Stroiazzo said potential suitors have approached CFAC in the last year with interest in new uses at the large, high-powered property.

“People are coming to CFAC with what could be done. We take those questions very seriously and engage those respective folks,” he said.

“So far nobody has offered to set up shop and do business. But we keep the door open.”

Any hesitation about setting up shop likely hinges on the property’s nascent Superfund status. CFAC is entering its second year on the federal Superfund program’s National Priorities List and the Environmental Protection Agency, in partnership with CFAC, is in the early stages of investigating the site to determine the scope of contamination and future cleanup needs.

Roux Associates, a New York-based environmental consulting firm, completed four rounds of seasonal sampling, testing groundwater, surface water, soil and sediment throughout the property. Roux is using 64 monitoring wells to test for contaminants.
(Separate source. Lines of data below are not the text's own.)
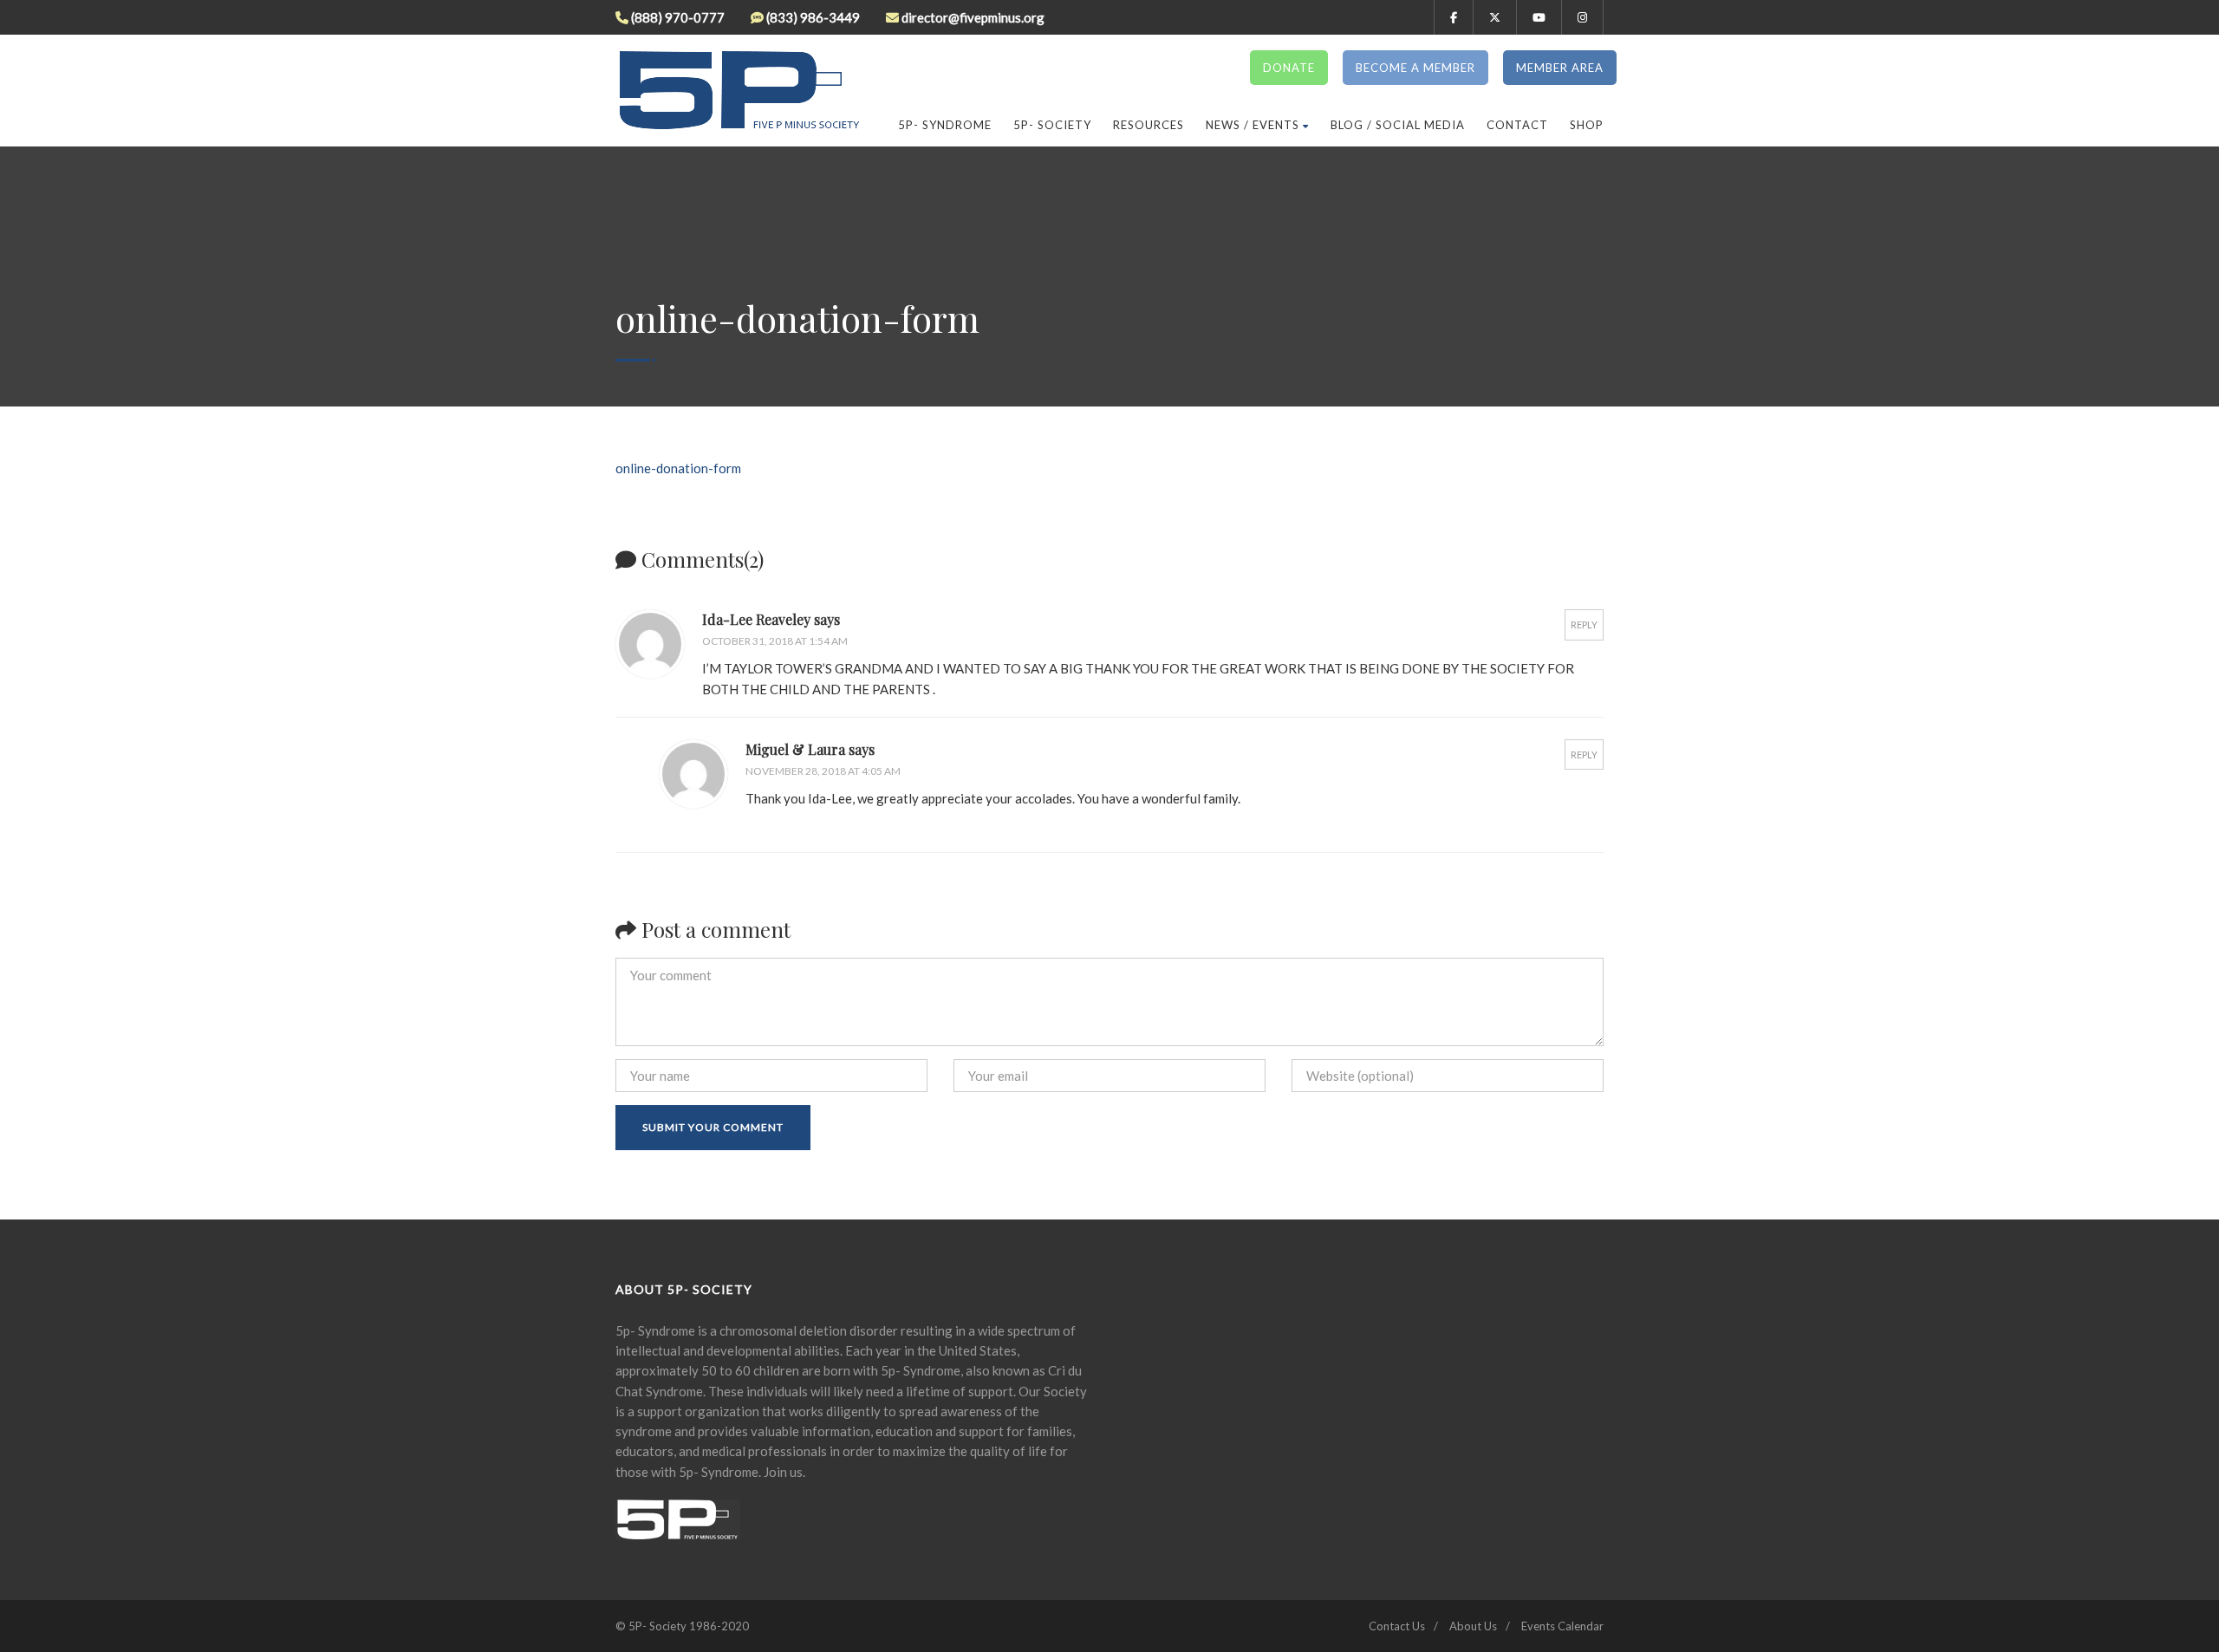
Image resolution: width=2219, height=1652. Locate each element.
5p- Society (1052, 125)
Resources (1148, 125)
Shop (1587, 125)
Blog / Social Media (1398, 125)
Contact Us (1397, 1626)
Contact (1517, 125)
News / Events (1252, 125)
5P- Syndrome (945, 125)
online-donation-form (678, 468)
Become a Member (1415, 68)
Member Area (1560, 68)
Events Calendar (1562, 1626)
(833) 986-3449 (813, 17)
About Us (1473, 1626)
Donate (1289, 68)
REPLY (1584, 624)
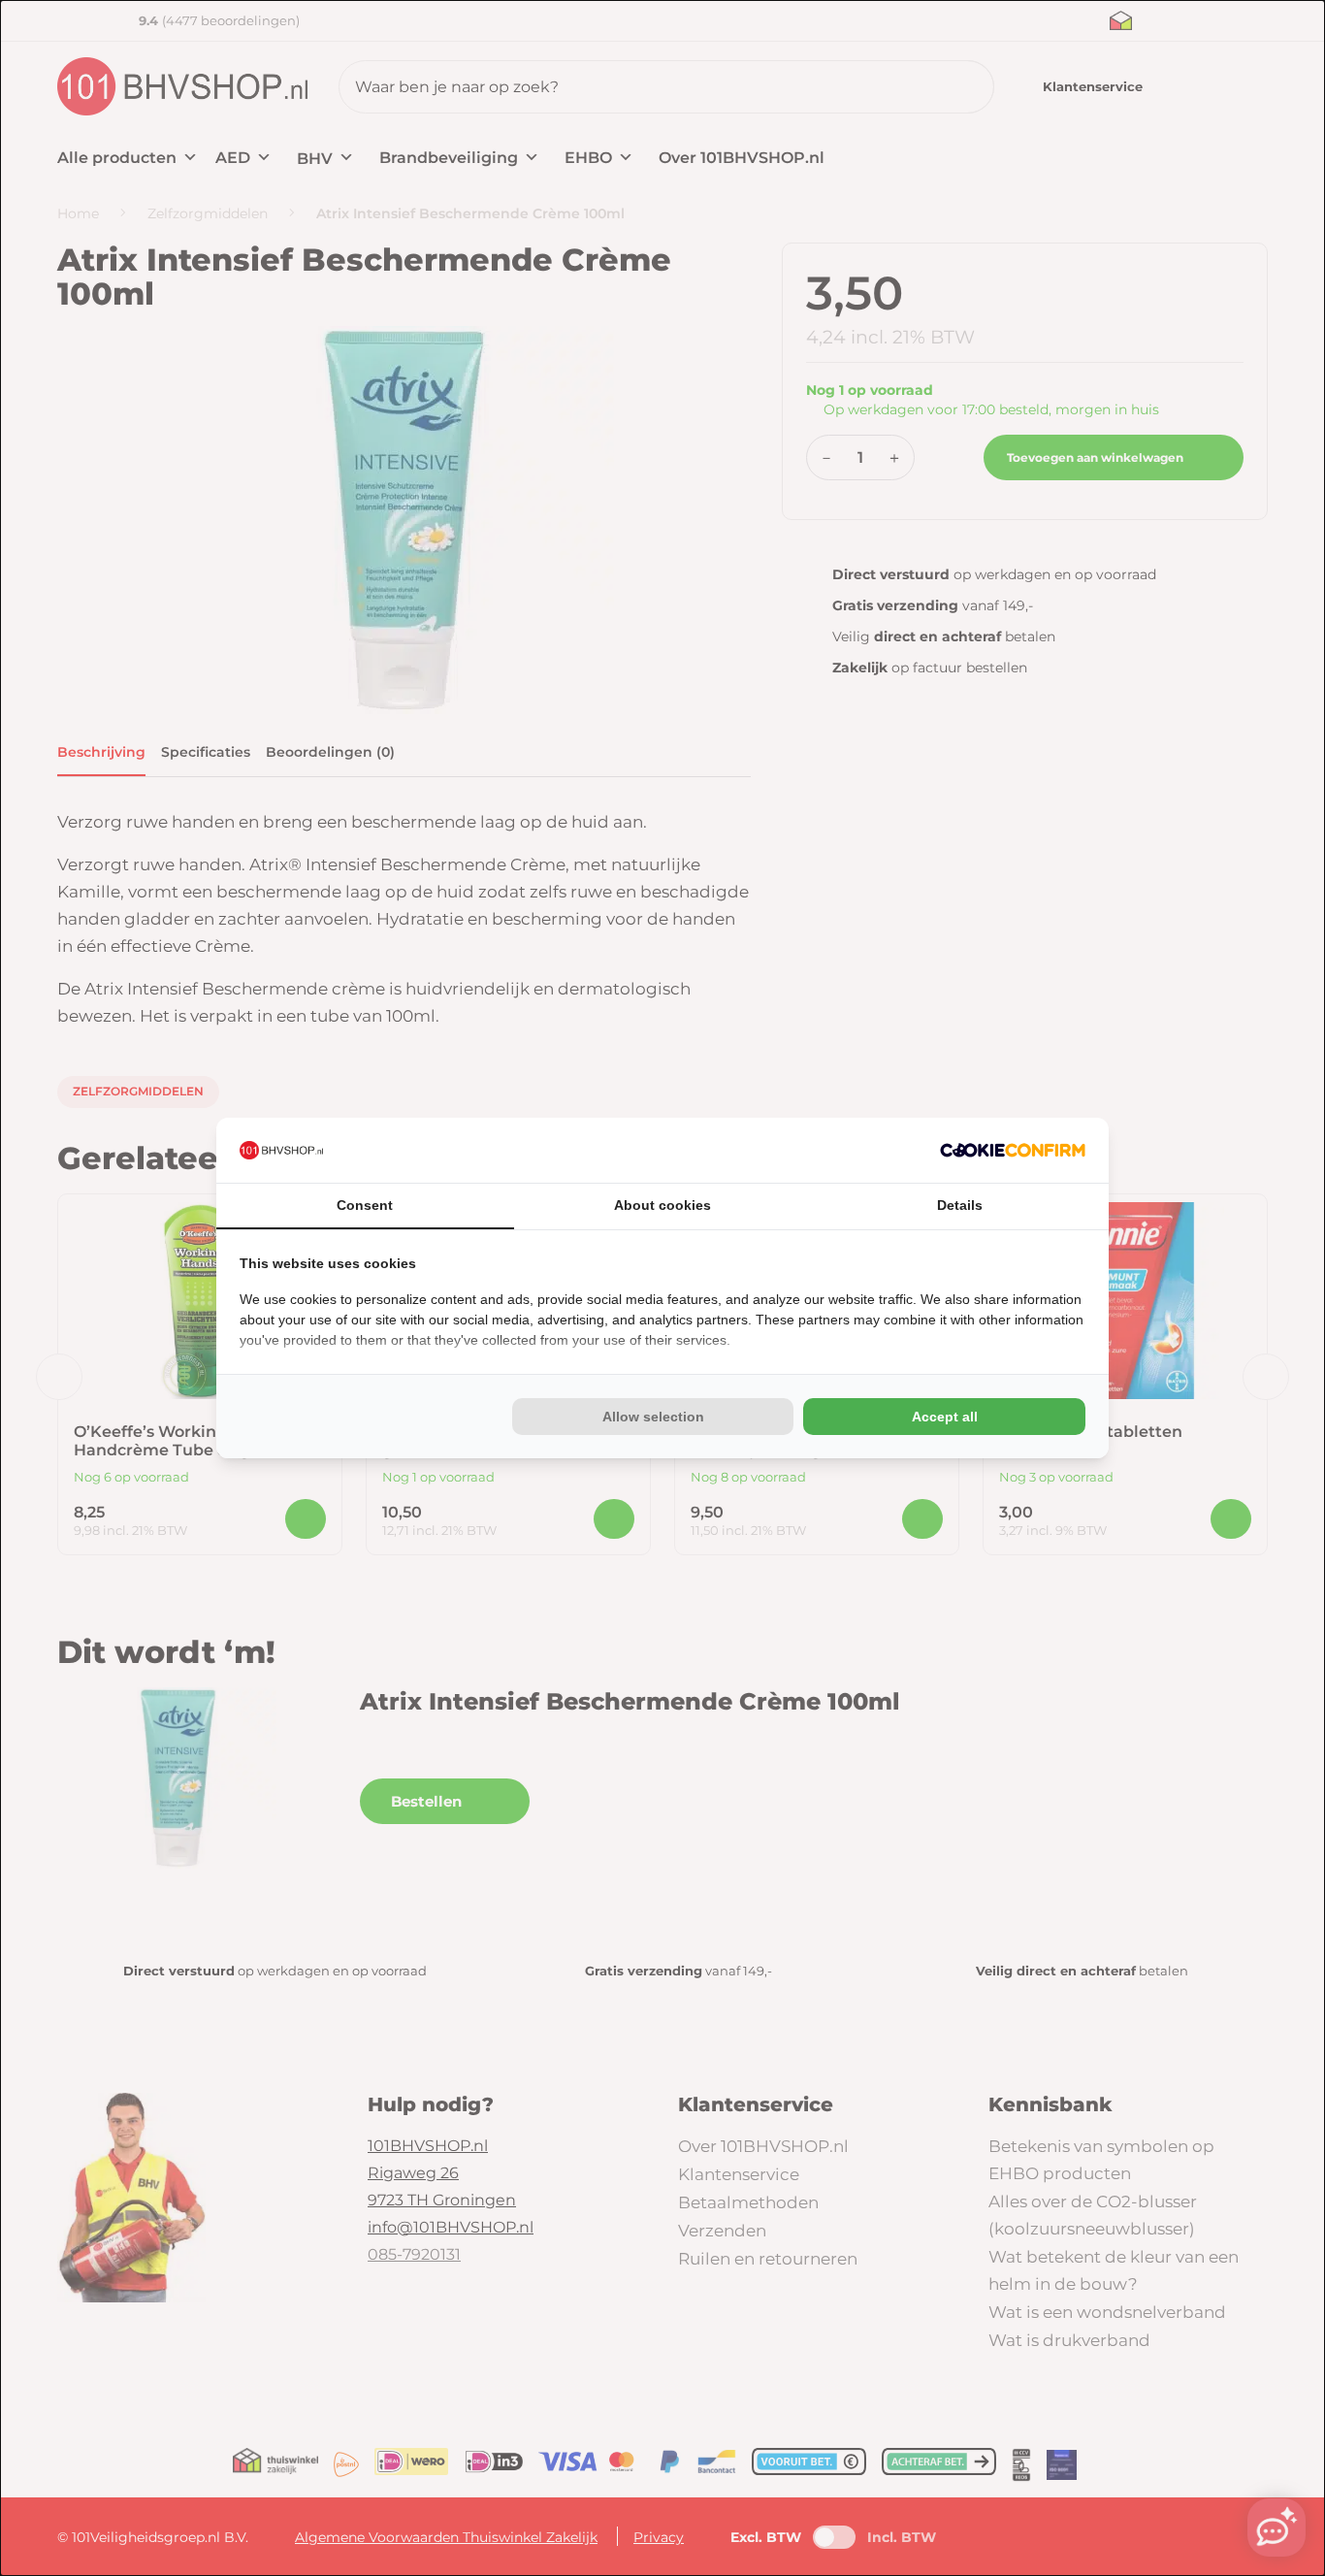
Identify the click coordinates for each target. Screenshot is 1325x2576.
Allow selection (653, 1416)
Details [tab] (960, 1205)
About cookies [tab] (662, 1205)
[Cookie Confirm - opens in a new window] (1012, 1150)
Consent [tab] (365, 1205)
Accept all (945, 1416)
Michael Ritorto, a hydrogeologist with Roux, said the results from the four sampling rounds have identified a few specific locations as the primary source of contamination. The highest concentrations of cyanide and fluoride have been observed in and around the west landfill, also known as the west scrubber sludge landfill, and the center landfill. Varying amounts of contamination has been identified flowing in the groundwater down gradient from those landfills, moving south toward Flathead River. The concentrations near the river are well below the EPA mandated benchmark, Ritorto said.

The surface water samples identified two “low level detections” in Cedar Creek on the west side of the property during the first and second rounds of sampling, Ritorto said. Those will continue to be evaluated, he said.

Roux Associates will continue sampling for the next two years to collect comprehensive data that gives the EPA a clearer understanding of the entire property and its level of contamination.

EPA project manager Mike Cirian said the Flathead River has changed course at the south end of the property and is causing erosion along the bank. It has recently washed out about 50 feet of riverbank, he said, and is exposing rip rap that was historically used to fortify the land. The river is pushing water toward the south percolation pond and the EPA will work to reinforce the bank to prevent any water from infiltrating the percolation pond, Cirian said.

“We’re trying to fast-track some things to take some action,” he said.

“We don’t want any contamination that might be there shooting down the river.”

The EPA and CFAC plan to host the next public update on the multi-year Superfund program in May 2018.